Tim Byrne Commentary by Tim Byrne

FDIC Chair Martin J. Gruenberg highlighted lessons drawn from the failures of Silicon Valley Bank ("SVB"), Signature Bank and First Republic Bank of California in 2023 as well as the steps the FDIC has taken since to avoid further bank failures. 

Chair Gruenberg said that the bank failures "focused [the FDIC's] attention on the need for meaningful action to improve the likelihood of an orderly resolution of a large regional bank under the FDI Act without the expectation of invoking the systemic risk exception." He said the FDIC is taking important steps to reduce reliance on the systemic risk exception. He highlighted the following efforts:

  • Capital Treatment of Unrealized Losses. Chair Gruenberg asserted that the Basel III capital rule proposal addresses one of the key vulnerabilities of the recent failures. Under the proposal, unrealized losses on "available for sale securities" would flow through regulatory capital for all banks with more than $100 billion in assets. (See related coverage.) According to Chair Gruenberg, "this means that these banks, in order to maintain their capital levels, would need to retain or raise more capital as these unrealized losses occur." He argued that, had SVB been required to include unrealized losses on its available for sale securities in regulatory capital, SVB might have averted the loss of market confidence and the liquidity run. 
  • Long-Term Debt Requirement. Chair Gruenberg pointed to an FDIC, Fed and OCC joint proposal that would require large banks with assets of $100 billion or more "to issue long-term debt sufficient to recapitalize the bank in resolution." (See related coverage.) A long-term debt requirement would bolster financial stability by: (i) ensuring that banks absorb losses before the depositor class which, would lower "the incentive for uninsured depositors to run," (ii)  creating "additional options in resolution under the "least-cost test," such as recapitalizing the failed bank under new ownership or breaking up the bank and selling portions of it to different acquirers," and (iii) allowing investor "prices to serve as a signal of the market's view of risk in these banks" because these instruments are publicly traded.
  • Resolution Plans for Insured Depository Institutions ("IDI Plans").
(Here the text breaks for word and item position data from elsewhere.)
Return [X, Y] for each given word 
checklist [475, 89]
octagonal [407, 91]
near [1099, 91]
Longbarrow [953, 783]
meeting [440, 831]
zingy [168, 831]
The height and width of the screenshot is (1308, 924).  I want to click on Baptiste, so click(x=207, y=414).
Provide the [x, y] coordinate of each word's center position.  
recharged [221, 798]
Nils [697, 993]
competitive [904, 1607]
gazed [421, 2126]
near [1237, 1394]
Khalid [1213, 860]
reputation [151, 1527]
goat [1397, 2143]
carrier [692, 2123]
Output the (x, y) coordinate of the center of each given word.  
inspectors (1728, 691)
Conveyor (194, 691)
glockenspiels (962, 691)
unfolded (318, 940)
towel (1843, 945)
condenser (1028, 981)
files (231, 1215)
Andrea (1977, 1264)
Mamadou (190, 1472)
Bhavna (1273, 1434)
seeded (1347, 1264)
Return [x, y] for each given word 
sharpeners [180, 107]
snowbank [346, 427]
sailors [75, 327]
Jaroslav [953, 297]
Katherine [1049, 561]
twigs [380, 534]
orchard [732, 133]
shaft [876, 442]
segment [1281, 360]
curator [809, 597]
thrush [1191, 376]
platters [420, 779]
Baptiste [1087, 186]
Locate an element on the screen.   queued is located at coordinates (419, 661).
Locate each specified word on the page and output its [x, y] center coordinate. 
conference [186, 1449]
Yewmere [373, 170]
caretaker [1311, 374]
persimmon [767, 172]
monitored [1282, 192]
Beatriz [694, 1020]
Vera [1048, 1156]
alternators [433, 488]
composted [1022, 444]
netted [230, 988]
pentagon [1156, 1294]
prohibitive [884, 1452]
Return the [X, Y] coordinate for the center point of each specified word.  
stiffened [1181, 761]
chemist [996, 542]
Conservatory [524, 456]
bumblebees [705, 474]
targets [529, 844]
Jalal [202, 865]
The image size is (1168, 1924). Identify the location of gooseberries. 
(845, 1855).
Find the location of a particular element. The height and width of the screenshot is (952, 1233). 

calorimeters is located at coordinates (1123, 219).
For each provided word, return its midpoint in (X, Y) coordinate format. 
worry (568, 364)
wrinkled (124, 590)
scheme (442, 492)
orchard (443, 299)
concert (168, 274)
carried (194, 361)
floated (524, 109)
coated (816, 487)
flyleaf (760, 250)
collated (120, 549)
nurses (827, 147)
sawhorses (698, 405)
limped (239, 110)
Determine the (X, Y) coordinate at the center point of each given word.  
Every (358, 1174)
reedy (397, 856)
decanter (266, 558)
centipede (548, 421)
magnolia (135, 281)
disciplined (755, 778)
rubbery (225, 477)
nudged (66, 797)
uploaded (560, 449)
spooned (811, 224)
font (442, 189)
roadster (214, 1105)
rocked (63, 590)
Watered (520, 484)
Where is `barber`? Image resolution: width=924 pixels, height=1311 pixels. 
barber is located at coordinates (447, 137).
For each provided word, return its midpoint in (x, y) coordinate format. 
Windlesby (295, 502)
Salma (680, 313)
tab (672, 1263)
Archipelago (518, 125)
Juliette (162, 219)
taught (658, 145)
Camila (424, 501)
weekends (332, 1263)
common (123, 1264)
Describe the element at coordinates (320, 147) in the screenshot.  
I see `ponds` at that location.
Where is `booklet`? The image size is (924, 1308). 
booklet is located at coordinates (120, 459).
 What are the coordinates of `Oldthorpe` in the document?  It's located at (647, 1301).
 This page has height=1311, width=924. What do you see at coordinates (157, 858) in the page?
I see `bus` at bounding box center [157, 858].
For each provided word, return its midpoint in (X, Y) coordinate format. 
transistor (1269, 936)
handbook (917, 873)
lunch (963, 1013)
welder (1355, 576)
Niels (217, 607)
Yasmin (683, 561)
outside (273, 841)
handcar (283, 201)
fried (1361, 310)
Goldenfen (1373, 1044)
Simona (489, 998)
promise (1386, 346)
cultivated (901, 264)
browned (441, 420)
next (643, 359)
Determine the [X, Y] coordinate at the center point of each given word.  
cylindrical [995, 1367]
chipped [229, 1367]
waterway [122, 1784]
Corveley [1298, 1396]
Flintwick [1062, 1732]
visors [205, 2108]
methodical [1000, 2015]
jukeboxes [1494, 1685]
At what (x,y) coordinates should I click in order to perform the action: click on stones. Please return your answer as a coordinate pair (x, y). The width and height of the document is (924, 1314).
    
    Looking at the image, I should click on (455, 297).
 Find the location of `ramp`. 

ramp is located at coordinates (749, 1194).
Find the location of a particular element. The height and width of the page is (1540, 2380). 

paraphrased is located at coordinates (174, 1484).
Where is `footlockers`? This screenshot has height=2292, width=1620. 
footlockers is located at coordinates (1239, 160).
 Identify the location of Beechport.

Chair Gruenberg said the FDIC is working to enhance resolution plan requirements for large banks. (See related coverage.) He highlighted proposed changes to the IDI plan requirements that (i) emphasize a "bank's capability to promptly establish a virtual due diligence data room, and populate it with enough information for interested parties to bid on the bank or its assets or operations," (ii) call "for maintenance of information necessary for operational continuity of the bank" and (iii) "require a bank to provide a resolution strategy that is not dependent on an over-the-weekend sale [and] identify franchise components, such as asset portfolios or lines of business that could be separated and sold, in order to provide additional options for exiting from resolution by disposing of parts of the bank to reduce the size of a remaining bank and expand the universe of possible acquirers."
  • Supervision to Address the Liquidity Risks of Uninsured Deposits. Chair Gruenberg said that "the bank failures... highlighted the vulnerabilities that can result when banks have a heavy reliance on uninsured deposits for funding." He said that the FDIC is responding to these vulnerabilities by: (i) "reviewing whether its supervisory instructions on funding concentrations should be bolstered to better capture risks related to high levels of uninsured deposits generally or types of deposits more specifically, such as business operating account deposits," (ii) "focusing supervisory attention on the management of interest rate risk, concentrations of unrealized losses, rapid growth, and the need to compel compliance if a bank is unresponsive to reasonable supervisory direction," (iii) renewing "supervisory efforts to ensure that banks have access to appropriate sources of contingent liquidity, including the Federal Reserve's Discount Window" and (iv) regularly monitoring "Discount Window trends related to collateral pledged, available capacity, and utilization to understand risk trends and identify potential emerging concerns."
  • Options for Deposit Insurance Reform. Chair Gruenberg cited an FDIC report on Options for Deposit Insurance Reform which considered, (i) "rais[ing] the level of deposit insurance coverage," (ii) providing "unlimited coverage" and (iii) "target[ing] coverage with different levels of deposit insurance coverage for different types of accounts." Chair Gruenberg noted that "there are challenges to establishing a practical definition for transaction accounts" and "any change in deposit insurance coverage in the [U.S.] would require legislation by the Congress."

Commentary

FDIC Chair Gruenberg's remarks largely reiterated the regulatory agenda that has been established in response to the U.S. bank failures of 2023. No major new initiatives were announced. He emphasized that the intended combined impact of proposed regulatory initiatives is to make it unnecessary to invoke the systemic risk exception (which protected uninsured depositors) in the event of another failure of a U.S. regional bank.